Location data for elements and text:
%%

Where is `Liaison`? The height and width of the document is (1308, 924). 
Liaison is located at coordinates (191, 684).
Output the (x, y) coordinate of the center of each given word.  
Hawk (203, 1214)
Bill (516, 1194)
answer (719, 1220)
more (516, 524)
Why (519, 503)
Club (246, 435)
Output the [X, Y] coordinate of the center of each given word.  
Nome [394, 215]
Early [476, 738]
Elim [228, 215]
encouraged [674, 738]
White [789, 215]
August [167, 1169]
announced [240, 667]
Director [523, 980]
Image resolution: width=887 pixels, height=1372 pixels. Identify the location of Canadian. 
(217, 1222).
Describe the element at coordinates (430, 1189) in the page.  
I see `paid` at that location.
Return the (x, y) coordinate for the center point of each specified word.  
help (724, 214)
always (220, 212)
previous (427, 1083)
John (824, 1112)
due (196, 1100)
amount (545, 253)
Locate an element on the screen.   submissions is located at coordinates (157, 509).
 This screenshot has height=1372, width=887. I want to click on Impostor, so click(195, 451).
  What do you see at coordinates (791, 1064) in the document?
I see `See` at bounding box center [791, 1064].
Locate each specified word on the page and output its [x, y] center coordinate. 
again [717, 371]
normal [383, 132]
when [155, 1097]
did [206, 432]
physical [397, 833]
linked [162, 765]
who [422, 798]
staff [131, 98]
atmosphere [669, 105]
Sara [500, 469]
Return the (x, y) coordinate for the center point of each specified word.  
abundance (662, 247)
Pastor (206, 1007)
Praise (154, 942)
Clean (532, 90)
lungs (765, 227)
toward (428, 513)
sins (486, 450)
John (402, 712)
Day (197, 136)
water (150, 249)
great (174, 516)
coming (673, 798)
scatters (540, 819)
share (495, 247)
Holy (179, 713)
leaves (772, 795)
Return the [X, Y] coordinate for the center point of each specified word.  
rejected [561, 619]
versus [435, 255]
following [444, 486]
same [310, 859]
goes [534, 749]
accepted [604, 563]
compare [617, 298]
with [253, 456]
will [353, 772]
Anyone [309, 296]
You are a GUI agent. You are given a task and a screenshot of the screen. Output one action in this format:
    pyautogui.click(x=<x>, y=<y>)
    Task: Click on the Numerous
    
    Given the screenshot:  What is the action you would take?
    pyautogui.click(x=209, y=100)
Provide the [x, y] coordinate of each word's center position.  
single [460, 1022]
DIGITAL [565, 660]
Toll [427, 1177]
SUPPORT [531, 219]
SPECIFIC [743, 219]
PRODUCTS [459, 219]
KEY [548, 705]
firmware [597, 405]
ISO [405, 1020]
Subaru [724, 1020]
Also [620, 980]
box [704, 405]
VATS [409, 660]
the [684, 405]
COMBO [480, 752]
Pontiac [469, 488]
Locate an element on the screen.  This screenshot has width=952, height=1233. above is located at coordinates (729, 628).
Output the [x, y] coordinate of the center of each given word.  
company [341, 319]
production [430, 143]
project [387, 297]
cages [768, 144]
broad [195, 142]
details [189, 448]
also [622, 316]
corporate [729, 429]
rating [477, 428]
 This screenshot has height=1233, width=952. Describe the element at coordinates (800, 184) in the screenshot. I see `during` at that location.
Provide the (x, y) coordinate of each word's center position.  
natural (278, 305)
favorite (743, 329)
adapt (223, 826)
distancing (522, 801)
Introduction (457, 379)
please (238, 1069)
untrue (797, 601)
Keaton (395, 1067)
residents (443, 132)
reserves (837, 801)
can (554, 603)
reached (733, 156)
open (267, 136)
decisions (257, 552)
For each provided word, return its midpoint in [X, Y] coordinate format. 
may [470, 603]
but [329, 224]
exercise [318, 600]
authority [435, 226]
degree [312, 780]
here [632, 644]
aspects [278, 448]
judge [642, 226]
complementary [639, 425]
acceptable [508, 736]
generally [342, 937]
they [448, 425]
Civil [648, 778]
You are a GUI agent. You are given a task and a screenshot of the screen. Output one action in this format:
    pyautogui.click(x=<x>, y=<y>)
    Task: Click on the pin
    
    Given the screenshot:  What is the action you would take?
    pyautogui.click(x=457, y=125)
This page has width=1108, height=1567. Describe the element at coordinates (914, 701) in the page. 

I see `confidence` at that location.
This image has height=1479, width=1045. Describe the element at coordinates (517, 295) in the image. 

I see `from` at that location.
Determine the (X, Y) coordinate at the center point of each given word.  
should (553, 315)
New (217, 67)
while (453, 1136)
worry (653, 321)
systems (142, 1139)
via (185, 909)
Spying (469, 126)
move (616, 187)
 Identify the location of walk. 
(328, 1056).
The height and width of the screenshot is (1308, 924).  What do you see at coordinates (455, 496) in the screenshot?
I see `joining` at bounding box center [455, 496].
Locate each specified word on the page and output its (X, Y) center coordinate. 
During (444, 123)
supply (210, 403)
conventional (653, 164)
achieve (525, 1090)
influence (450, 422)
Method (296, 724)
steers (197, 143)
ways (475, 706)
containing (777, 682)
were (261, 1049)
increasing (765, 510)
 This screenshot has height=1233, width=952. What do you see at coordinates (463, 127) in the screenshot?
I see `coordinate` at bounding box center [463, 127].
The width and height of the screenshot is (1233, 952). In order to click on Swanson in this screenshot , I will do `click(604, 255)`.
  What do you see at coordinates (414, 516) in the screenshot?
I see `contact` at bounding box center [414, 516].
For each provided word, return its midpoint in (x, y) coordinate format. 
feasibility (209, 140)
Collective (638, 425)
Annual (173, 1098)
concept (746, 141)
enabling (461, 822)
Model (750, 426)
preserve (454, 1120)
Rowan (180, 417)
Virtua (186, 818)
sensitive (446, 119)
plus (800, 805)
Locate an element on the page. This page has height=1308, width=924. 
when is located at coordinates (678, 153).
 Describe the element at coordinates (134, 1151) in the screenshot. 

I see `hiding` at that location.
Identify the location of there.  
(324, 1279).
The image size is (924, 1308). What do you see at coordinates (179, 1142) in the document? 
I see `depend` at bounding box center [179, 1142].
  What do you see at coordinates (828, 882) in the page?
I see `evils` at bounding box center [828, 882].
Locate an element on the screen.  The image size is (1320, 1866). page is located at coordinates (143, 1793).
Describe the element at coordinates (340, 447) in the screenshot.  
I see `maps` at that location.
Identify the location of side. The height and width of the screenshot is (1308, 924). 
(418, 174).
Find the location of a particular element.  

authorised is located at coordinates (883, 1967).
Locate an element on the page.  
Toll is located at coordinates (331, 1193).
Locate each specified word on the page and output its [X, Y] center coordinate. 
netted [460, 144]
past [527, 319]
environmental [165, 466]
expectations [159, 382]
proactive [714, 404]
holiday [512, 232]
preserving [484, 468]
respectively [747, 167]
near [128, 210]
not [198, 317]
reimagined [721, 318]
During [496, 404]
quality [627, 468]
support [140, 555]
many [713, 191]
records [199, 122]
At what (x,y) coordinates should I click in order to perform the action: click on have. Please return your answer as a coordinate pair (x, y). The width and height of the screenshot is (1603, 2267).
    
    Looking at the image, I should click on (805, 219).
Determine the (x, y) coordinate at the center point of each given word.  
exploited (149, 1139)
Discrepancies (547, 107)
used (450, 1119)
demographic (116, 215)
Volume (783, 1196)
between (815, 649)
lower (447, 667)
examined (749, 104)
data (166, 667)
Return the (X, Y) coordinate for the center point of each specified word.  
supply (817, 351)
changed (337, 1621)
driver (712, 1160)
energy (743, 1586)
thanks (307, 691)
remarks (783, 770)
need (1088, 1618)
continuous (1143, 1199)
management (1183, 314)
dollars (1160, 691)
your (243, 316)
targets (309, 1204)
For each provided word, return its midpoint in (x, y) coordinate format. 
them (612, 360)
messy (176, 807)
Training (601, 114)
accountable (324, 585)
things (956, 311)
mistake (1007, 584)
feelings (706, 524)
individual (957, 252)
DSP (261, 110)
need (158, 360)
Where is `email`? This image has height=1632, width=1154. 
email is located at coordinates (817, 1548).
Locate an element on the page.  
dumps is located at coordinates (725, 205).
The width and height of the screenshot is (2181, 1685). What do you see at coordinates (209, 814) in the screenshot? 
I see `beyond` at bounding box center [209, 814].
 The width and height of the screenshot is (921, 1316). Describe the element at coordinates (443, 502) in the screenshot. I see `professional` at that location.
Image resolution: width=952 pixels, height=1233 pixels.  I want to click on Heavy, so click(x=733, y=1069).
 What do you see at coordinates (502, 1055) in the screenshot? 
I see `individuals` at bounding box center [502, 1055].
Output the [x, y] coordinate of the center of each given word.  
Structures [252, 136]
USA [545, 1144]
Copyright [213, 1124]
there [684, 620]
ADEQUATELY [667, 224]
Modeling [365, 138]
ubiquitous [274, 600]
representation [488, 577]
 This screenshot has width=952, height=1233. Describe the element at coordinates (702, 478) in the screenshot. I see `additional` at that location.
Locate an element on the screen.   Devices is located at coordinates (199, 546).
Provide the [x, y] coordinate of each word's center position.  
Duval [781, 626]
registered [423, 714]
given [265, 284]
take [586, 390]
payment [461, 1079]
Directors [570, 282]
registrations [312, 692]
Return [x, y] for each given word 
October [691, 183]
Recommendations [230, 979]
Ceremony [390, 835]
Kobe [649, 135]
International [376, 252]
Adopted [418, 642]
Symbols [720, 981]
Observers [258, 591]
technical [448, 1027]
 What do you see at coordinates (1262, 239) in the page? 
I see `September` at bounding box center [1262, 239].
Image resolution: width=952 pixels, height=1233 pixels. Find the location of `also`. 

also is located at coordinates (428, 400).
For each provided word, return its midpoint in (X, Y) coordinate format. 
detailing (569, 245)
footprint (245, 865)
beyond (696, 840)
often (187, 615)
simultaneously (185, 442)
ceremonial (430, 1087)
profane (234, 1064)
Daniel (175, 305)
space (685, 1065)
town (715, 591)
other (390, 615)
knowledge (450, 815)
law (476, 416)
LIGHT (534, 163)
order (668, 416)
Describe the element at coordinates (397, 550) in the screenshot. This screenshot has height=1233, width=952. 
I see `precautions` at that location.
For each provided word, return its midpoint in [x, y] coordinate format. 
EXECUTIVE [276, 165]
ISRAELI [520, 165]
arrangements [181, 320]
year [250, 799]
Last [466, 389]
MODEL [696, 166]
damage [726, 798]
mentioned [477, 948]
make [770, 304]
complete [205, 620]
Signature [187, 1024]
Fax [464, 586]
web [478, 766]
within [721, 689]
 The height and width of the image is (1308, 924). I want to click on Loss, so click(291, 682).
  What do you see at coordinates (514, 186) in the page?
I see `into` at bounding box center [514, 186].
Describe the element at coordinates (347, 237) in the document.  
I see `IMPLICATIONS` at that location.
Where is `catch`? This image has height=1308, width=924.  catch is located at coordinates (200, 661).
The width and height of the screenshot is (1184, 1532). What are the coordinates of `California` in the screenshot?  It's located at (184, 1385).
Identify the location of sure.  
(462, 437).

%%

§ Exercise:
Format the entries as a Markdown table with the columns Row and Line, starting with the first line and going on through the line with "White [789, 215]". Number each line in the Row column and leave out blank lines.

§ Response:
| Row | Line |
|---|---|
| 1 | Where is `Liaison`? The height and width of the document is (1308, 924).  |
| 2 | Liaison is located at coordinates (191, 684). |
| 3 | Output the (x, y) coordinate of the center of each given word.   |
| 4 | Hawk (203, 1214) |
| 5 | Bill (516, 1194) |
| 6 | answer (719, 1220) |
| 7 | more (516, 524) |
| 8 | Why (519, 503) |
| 9 | Club (246, 435) |
| 10 | Output the [X, Y] coordinate of the center of each given word.   |
| 11 | Nome [394, 215] |
| 12 | Early [476, 738] |
| 13 | Elim [228, 215] |
| 14 | encouraged [674, 738] |
| 15 | White [789, 215] |